Taj Yasin Kunjungi Warga Terdampak Langsung Banjir di Wilayah Kudus
Spektroom: Hujan dengan intensitas tinggi di wilayah Kudus sejak 9 Januari 2026 menyebabkan Sungai Dawe, Piji, dan Mrisen meluap sehingga tanggul jebol dan menyebabkan banjir.
Kepala Dusun Karangmalang, Desa Mejobo Sumijan Rabu (14/1/2026), mengatakan, berterima kasih atas perhatian pemerintah Provinsi Jawa Tengah. Warga yang berada di posko sudah memperoleh fasilitas memadai dengan dapur umum, dan layanan kesehatan.
“Kalau untuk fasilitas kesehatan alhamdulillah terpenuhi, dan semoga semua sehat sampai banjir berakhir,” ujarnya
Wakil Gubernur Jawa Tengah, Taj Yasin Maimoen meninjau warga terdampak banjir yang tinggal di pengungsian Desa Temulus, Kecamatan Mejobo, Kabupaten Kudus, Selasa malam (13/1/2026).
Dalam kunjungan tersebut, Taj Yasin menyalami para pengungsi, serta berbincang mendengar keluhan-keluhan mereka. Dia juga menghibur anak-anak dan memberikan peci miliknya. Tak ayal, sungging senyum terlihat dari para pengungsi.
Bersama Bupati Kudus dan Wakil Bupati Kudus, sosok yang akrab disapa dengan Gus Yasin ini juga meninjau dapur umum yang berada di gedung lantai MI Hidayatus Shibyan.
Posko pengungsian ini ditempati sebanyak 105 jiwa. Posko tersebut sudah dilengkapi dengan layanan kesehatan, serta fasilitas MCK.
Selain memastikan kebutuhan konsumsi tercukupi, Gus Yasin juga menyerahkan sejumlah bantuan logistik dan keuangan secara simbolis kepada Bupati Kudus Sam’ani Intakoris, Pemerintah Desa Temulus, dan warga terdampak banjir.
Dia menyalurkan bantuan dari Pemprov Jateng senilai Rp188 juta berupa makanan siap saji, lauk pauk siap saji, tenda keluarga, tenda gulung, kasur, dan selimut.

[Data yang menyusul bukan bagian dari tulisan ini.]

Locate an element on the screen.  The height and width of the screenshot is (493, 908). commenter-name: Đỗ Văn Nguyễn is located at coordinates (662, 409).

Bantuan tersebut berasal dari Pemprov Jateng, PMI Jateng, dan Baznas Jateng.
Taj Yasin mengatakan, untuk mengatasi banjir di daerah Kudus, pihaknya sudah berkoordinasi dengan Balai Besar Wilayah Sungai (BBWS) Pemali Juana, untuk meminta spot-spot yang perlu dibantu dengan pompa.
Namun, penyedotan air dengan pompa hingga kini masih terkendala, dengan masih melimpahnya air di sungai-sungai terdekat.
“Kami juga berkoordinasi dengan BBWS Pamali Juana, untuk menyiapkan langkah jangka pendek maupun menengah, dalam penanganan banjir di Kabupaten Kudus,” jelasnya.
Gus Yasin, juga menyinggung rekayasa cuaca dalam penanganan bencana banjir dan longsor di wilayah Kudus, Pati dan Jepara, mengingat selama empat hari berturut-turut intensitas debit hujan di wilayah tersebut terhitung tinggi.
Pemerintah kabupaten Kudus bersama dinas terkait, warga dan relawan telah melakukan penambalan tanggul jebol di Desa Golantepus, dan melakukan penutupan darurat tanggul yang jebol menggunakan sandbag (karung pasir) dan cerucuk bambu untuk menahan laju air.
Selain itu, dilakukan pembersihan sumbatan sampah dan eceng gondok di bawah jembatan-jembatan desa (terutama di Sungai Piji, Desa Kesambi), yang menjadi penyebab air meluap ke jalan.